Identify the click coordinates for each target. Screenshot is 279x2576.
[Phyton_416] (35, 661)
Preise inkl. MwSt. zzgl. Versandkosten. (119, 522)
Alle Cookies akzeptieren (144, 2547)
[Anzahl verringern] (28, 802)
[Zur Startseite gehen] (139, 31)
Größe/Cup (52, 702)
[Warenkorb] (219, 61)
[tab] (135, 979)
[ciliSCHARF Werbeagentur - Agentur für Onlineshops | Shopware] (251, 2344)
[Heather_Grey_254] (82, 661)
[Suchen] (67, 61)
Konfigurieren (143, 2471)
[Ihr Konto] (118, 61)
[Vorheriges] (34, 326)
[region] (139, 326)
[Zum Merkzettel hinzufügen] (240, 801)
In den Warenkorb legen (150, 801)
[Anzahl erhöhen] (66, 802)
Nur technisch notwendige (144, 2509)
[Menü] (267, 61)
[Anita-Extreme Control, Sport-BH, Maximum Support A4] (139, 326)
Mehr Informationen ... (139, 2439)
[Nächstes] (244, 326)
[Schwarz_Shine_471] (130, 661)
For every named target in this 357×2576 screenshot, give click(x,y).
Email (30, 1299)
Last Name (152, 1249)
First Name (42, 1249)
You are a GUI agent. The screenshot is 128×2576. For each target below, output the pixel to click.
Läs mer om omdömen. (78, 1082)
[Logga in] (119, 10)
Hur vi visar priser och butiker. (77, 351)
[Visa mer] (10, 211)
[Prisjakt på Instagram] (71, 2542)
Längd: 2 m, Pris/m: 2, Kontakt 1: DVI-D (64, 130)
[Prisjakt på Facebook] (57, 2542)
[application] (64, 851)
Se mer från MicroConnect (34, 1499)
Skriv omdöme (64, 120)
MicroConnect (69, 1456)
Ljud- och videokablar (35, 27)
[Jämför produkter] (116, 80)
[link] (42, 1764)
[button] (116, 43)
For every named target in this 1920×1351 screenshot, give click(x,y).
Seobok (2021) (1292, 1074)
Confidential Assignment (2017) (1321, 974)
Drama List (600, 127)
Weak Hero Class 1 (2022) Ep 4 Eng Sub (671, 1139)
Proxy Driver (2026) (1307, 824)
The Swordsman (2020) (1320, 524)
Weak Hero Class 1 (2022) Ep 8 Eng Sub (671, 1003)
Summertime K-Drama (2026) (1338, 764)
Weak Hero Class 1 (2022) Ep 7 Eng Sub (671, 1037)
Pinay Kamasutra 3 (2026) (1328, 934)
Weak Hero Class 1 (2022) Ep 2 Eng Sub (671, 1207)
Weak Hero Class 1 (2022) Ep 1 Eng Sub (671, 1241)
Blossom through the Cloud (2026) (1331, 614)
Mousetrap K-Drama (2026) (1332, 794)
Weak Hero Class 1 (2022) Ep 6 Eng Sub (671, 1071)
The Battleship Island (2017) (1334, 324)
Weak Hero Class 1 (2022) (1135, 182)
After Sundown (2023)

-*-*-

■ Exercise
Taking the line with "Seobok (2021) (1292, 1074)" as the first, copy every line through the end of the entries above exactly, with no others.

■ Answer for the task
Seobok (2021) (1292, 1074)
Confidential Assignment (2017) (1321, 974)
Drama List (600, 127)
Weak Hero Class 1 (2022) Ep 4 Eng Sub (671, 1139)
Proxy Driver (2026) (1307, 824)
The Swordsman (2020) (1320, 524)
Weak Hero Class 1 (2022) Ep 8 Eng Sub (671, 1003)
Summertime K-Drama (2026) (1338, 764)
Weak Hero Class 1 (2022) Ep 7 Eng Sub (671, 1037)
Pinay Kamasutra 3 (2026) (1328, 934)
Weak Hero Class 1 (2022) Ep 2 Eng Sub (671, 1207)
Weak Hero Class 1 (2022) Ep 1 Eng Sub (671, 1241)
Blossom through the Cloud (2026) (1331, 614)
Mousetrap K-Drama (2026) (1332, 794)
Weak Hero Class 1 (2022) Ep 6 Eng Sub (671, 1071)
The Battleship Island (2017) (1334, 324)
Weak Hero Class 1 (2022) (1135, 182)
After Sundown (2023)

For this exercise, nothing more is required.